Double-stranded DNA detection. For double-stranded DNA detection, 100 μL of DRAQ7 (10 μM, BD Pharmingen) was subcutaneously injected into AFL-treated skin following a published protocol (39). Skin was dissected 30 minutes later and subjected to cryosectioning. Cryosections were imaged under a Nikon Eclipse Ti2 inverted confocal microscope.

Real-time PCR. Total RNA was isolated with TRIzol method and reverse-transcribed as shown in our previous report (44). Relative gene expression of cytokines and chemokines was analyzed by real-time PCR in Applied Biosystems ViiA 7 (Thermo Fisher Scientific) using GAPDH as internal control. Primer sequences of each gene are listed in Supplemental Table 1.

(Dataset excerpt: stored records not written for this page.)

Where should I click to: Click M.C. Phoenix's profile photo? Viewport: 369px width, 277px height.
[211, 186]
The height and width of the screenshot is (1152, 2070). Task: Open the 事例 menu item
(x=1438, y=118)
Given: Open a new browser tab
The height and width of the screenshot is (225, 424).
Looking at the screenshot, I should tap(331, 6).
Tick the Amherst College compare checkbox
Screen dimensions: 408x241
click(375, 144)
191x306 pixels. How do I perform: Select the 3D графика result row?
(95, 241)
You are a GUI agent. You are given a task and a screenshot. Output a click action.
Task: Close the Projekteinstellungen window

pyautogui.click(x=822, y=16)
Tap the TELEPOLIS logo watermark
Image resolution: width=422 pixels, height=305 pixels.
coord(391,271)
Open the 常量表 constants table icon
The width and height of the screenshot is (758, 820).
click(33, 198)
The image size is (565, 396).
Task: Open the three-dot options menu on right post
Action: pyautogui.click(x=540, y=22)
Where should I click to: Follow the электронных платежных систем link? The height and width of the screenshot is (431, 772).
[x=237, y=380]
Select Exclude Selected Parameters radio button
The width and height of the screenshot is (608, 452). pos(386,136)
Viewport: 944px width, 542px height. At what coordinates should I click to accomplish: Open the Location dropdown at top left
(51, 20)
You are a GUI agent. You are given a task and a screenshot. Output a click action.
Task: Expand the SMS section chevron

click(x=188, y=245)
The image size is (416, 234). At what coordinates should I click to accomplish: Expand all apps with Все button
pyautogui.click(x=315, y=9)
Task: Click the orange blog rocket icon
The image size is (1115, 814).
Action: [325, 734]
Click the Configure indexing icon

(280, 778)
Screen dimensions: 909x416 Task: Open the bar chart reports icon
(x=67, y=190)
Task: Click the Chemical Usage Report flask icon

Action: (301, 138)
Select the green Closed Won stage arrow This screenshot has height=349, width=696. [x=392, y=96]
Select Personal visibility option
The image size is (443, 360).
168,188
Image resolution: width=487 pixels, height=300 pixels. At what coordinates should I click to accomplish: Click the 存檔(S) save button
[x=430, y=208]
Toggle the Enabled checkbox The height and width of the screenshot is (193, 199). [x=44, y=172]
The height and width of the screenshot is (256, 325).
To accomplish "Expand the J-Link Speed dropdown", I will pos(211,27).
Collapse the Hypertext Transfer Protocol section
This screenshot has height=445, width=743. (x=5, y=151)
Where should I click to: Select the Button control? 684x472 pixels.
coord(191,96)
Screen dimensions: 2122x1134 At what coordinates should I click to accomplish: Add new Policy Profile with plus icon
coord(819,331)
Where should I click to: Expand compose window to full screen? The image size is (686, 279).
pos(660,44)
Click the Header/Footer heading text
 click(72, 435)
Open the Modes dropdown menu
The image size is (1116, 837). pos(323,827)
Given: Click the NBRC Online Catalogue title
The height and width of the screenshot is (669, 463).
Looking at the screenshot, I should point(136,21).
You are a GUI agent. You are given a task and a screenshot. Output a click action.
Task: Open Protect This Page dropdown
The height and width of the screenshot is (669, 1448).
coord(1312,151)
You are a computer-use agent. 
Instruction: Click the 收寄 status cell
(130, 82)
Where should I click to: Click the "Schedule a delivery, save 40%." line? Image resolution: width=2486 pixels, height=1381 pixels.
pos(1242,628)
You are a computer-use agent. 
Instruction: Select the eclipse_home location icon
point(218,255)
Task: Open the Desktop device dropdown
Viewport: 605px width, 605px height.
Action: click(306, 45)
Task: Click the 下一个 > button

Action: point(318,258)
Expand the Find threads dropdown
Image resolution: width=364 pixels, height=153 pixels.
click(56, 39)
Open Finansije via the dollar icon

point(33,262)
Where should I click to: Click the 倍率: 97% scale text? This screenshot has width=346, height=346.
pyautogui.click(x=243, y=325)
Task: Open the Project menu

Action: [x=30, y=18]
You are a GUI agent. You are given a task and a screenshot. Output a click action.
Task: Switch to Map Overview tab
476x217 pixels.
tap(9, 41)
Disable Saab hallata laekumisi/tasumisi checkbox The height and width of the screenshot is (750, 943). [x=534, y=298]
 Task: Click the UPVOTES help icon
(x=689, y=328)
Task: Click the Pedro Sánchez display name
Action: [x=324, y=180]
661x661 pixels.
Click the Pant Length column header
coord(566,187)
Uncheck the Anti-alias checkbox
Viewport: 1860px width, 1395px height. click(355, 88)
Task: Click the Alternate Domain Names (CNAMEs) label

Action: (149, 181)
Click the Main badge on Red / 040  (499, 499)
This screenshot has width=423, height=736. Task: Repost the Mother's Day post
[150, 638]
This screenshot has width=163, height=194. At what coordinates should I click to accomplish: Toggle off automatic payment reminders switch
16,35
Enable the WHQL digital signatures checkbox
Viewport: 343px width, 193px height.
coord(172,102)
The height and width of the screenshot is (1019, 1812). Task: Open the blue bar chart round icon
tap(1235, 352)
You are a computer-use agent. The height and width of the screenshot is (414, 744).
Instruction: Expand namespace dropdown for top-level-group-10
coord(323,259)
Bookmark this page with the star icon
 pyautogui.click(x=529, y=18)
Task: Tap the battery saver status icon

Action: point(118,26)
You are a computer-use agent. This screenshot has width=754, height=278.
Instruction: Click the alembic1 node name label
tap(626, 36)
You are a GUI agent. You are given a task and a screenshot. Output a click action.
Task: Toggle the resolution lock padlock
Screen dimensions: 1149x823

Statistics. Values were expressed as mean ± SEM. Student’s t test or Mann-Whitney U test was used to analyze differences between groups. One-way ANOVA with Tukey’s or Newman-Keuls multiple-comparison test unless otherwise specified was used to compare differences among groups. Two-way ANOVA with Bonferroni’s posttest was used to compare differences between groups at different time points or as otherwise specified. Log-rank (Mantel-Cox) test with Bonferroni’s correction was used to compare survival difference between groups. P value was calculated by Prism software (GraphPad) and considered significant if it was less than 0.05.

Study approval. All animal procedures were approved by the Institutional Animal Care and Use Committee of URI with protocol number AN#1415-009.